Rewrite the rows below, changing each "Open" to "Launch" and keeping everything else the same. Omit the pictures from your answer.

>> START Supplied data

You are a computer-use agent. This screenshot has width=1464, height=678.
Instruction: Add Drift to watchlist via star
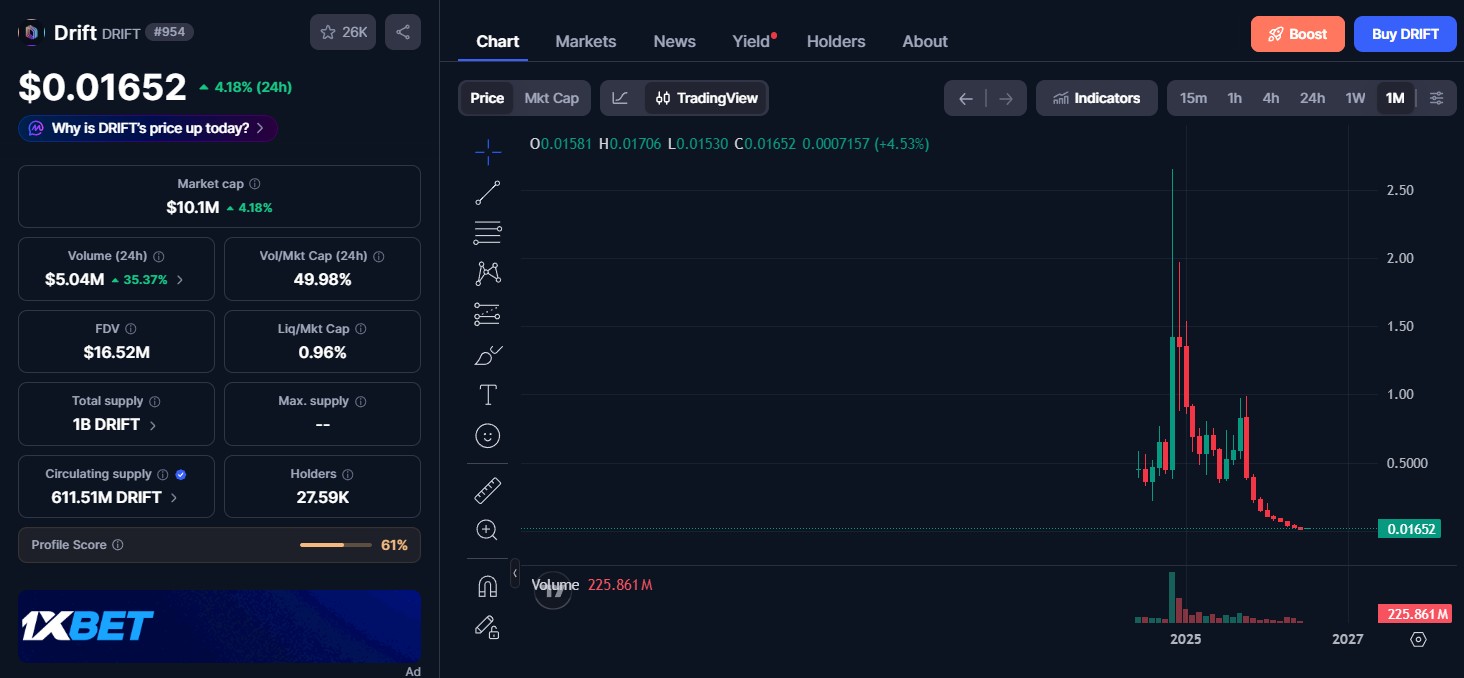[x=343, y=32]
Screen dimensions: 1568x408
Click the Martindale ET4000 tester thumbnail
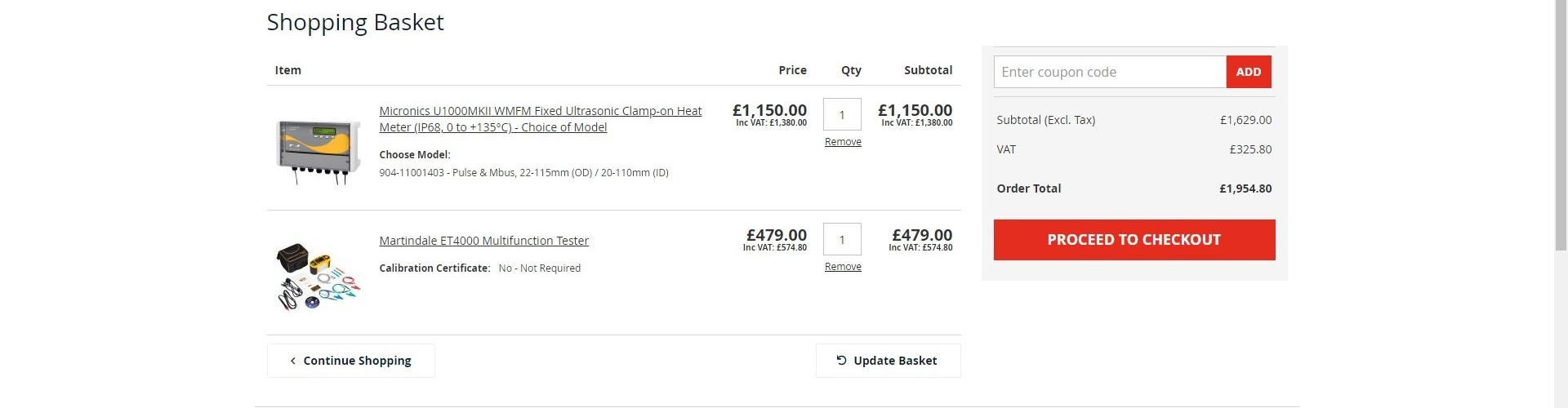tap(318, 275)
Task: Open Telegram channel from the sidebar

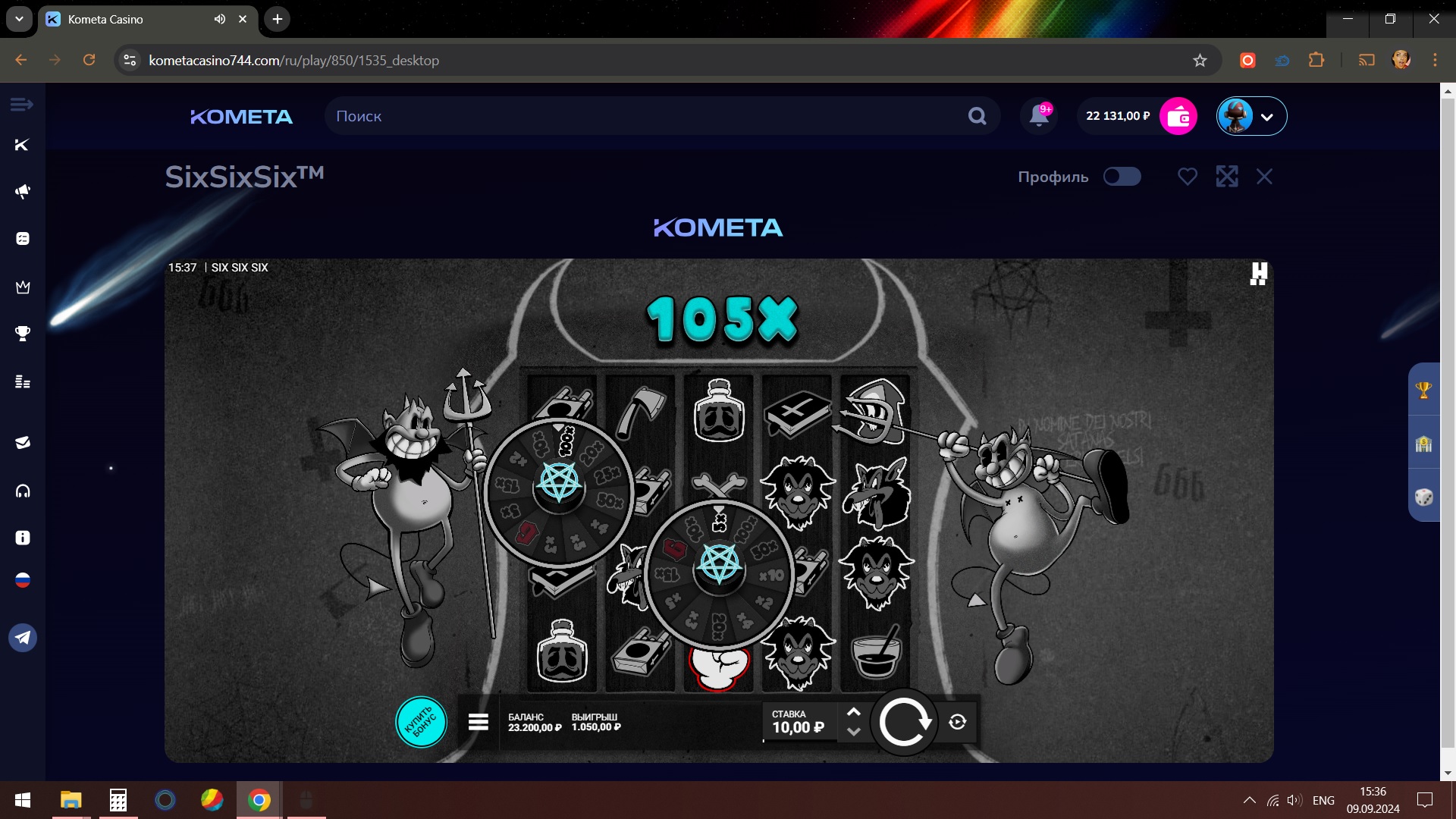Action: tap(23, 638)
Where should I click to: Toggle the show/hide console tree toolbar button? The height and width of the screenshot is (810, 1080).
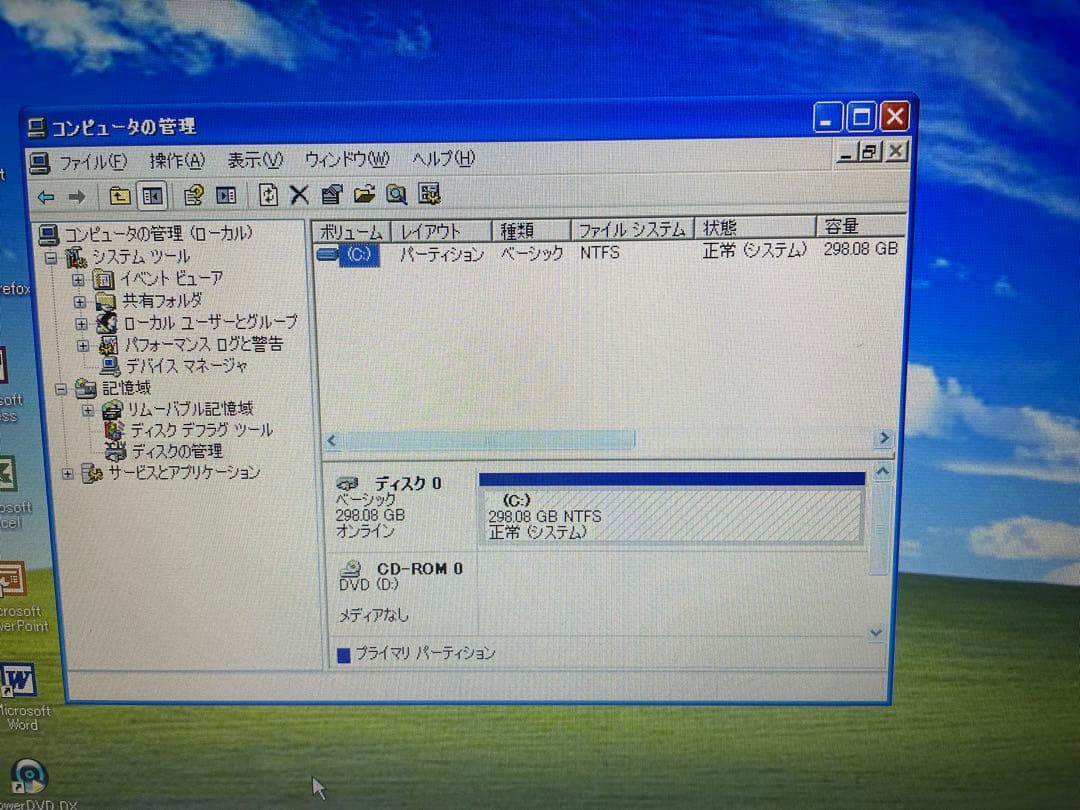point(151,194)
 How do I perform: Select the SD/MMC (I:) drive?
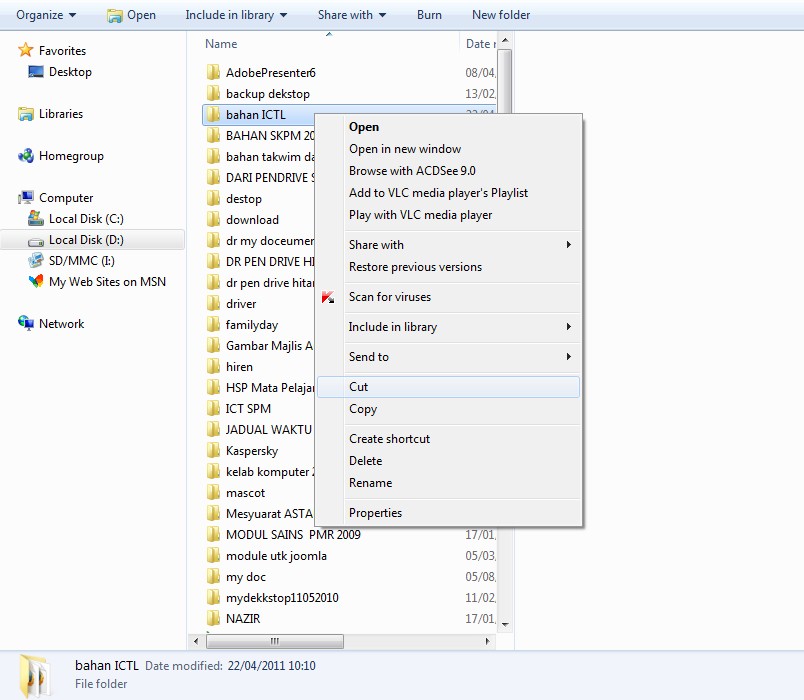click(74, 261)
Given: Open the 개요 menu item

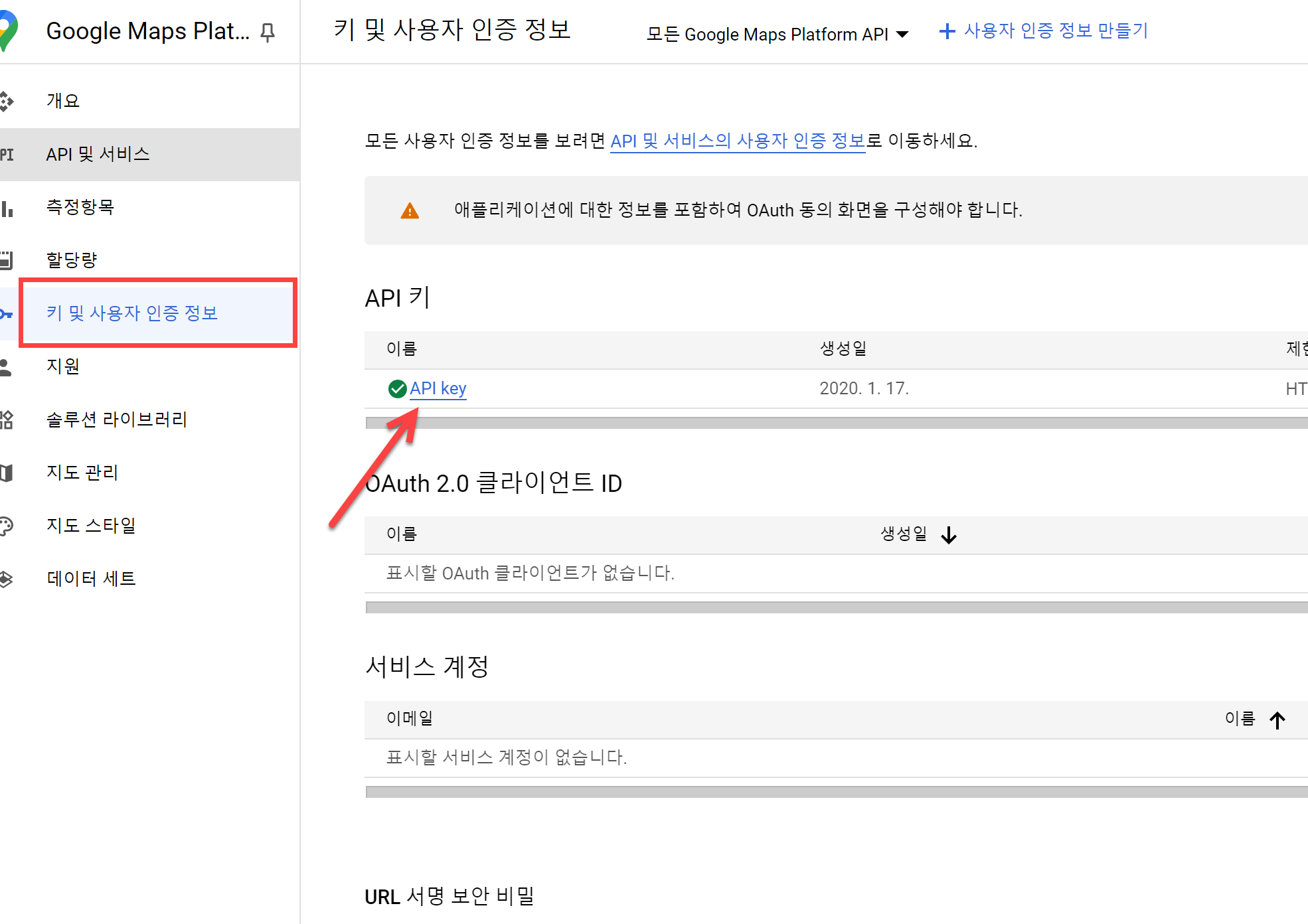Looking at the screenshot, I should [x=63, y=101].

>> END Supplied data

▶ [The reply]
You are a computer-use agent. This screenshot has width=1464, height=678.
Instruction: Add Drift to watchlist via star
[x=343, y=32]
Screen dimensions: 1568x408
Click the Martindale ET4000 tester thumbnail
tap(318, 275)
Task: Launch Telegram channel from the sidebar

Action: tap(23, 638)
Where should I click to: Toggle the show/hide console tree toolbar button? The height and width of the screenshot is (810, 1080).
point(151,194)
 How do I perform: Select the SD/MMC (I:) drive?
click(74, 261)
Given: Launch the 개요 menu item

Looking at the screenshot, I should [x=63, y=101].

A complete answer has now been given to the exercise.